▸ **ESTRATTO**
Libero Pensiero 12/2008
La filosofa Roberta de Monticelli
lascia la Chiesa
“Questo è un addio. A molti cari amici – in quanto cattolici”. Così la
filosofa cristiana laica Roberta De Monticelli ha dato l’annuncio di voler
porre fine a “qualunque collaborazione che abbia diretta o indiretta
relazione alla Chiesa cattolica italiana”. Lo ha fatto con un articolo
pubblicato, lo scorso 2 ottobre, sul giornale Il Foglio diretto da
Giuliano Ferrara, dopo aver letto le dichiarazioni rilasciate dal segretario
della CEI uscente, mons. Giuseppe Betori.
Rispondendo alle domande dei giornalisti sulle posizioni della Chiesa in
merito ad una legge sul testamento biologico, Betori aveva affermato:
“Preferisco non parlare di testamento biologico, ma di legislazione di fine
vita, in quanto la parola ‘testamento biologico’ si colloca all’interno di
quella comprensione che ritiene l’autodeterminazione in ordine alla propria
morte a disposizione della persona umana”. Al contrario, per la Chiesa, “la
vita e la morte non sono a disposizione di nessuno, neanche di sé stessi:
noi preferiamo proteggere la vita e rendere degno il momento della fine
della propria esistenza”. Betori aveva riconosciuto l’“opportunità”di una
legislazione sul “fine vita”, nella direzione però “del ‘favor vitae’,
della salvaguardia della vita, non della disponibilità della persona a
mettere fine alla propria esistenza, secondo quel principio di
autodeterminazione che alcuni vorrebbero prevalente rispetto al principio di
indisponibilità della vita”.

▸ **ESERCIZIO A**
Riassumi il brano in due frasi.
▸ **ESERCIZIO B**
Ricopia dal brano la parte che si apre con le parole "Libero Pensiero 12/2008" e si chiude con "mons. Giuseppe Betori.".

▸ **RECORD**
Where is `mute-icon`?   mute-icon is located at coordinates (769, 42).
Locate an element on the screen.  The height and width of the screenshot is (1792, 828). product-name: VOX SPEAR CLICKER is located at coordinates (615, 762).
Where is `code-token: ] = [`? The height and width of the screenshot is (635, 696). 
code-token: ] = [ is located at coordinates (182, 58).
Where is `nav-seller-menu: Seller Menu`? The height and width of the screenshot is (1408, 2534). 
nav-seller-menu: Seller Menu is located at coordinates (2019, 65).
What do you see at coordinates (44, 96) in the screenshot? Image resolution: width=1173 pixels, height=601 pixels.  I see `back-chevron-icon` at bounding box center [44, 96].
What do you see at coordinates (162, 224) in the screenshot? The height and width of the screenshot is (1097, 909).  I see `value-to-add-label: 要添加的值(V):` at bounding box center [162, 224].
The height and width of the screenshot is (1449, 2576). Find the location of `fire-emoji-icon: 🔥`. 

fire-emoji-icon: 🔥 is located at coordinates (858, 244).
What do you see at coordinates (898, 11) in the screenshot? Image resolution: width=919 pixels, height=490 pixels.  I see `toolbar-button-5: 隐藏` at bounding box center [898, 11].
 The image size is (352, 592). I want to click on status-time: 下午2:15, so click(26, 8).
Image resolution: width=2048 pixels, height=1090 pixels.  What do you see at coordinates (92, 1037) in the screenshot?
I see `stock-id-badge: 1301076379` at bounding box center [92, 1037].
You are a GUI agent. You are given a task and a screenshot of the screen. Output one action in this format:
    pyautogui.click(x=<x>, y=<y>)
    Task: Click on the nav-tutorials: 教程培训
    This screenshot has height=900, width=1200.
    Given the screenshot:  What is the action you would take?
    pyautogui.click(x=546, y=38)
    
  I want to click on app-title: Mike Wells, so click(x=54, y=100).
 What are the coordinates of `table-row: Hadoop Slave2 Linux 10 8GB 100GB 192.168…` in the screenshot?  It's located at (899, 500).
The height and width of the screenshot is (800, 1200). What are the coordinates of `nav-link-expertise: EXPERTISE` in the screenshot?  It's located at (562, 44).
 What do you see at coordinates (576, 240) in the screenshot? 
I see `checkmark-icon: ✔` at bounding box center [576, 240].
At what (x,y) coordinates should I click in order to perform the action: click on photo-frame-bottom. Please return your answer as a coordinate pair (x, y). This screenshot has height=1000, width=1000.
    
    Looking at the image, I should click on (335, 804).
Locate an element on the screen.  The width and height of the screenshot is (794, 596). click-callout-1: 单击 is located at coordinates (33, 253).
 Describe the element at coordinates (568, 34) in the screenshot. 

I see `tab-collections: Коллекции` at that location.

▸ **SOLUZIONE SCRITTA A**
La filosofa cristiana laica Roberta De Monticelli ha annunciato di voler porre fine a qualunque collaborazione in relazione con la Chiesa cattolica italiana. Lo ha fatto con un articolo uscito il 2 ottobre su Il Foglio, dopo aver letto le dichiarazioni di mons. Giuseppe Betori, segretario uscente della CEI, secondo cui per la Chiesa la vita e la morte non sono a disposizione di nessuno e una legislazione sul "fine vita" andrebbe solo nella direzione del "favor vitae".

▸ **SOLUZIONE SCRITTA B**
Libero Pensiero 12/2008
La filosofa Roberta de Monticelli
lascia la Chiesa
“Questo è un addio. A molti cari amici – in quanto cattolici”. Così la
filosofa cristiana laica Roberta De Monticelli ha dato l’annuncio di voler
porre fine a “qualunque collaborazione che abbia diretta o indiretta
relazione alla Chiesa cattolica italiana”. Lo ha fatto con un articolo
pubblicato, lo scorso 2 ottobre, sul giornale Il Foglio diretto da
Giuliano Ferrara, dopo aver letto le dichiarazioni rilasciate dal segretario
della CEI uscente, mons. Giuseppe Betori.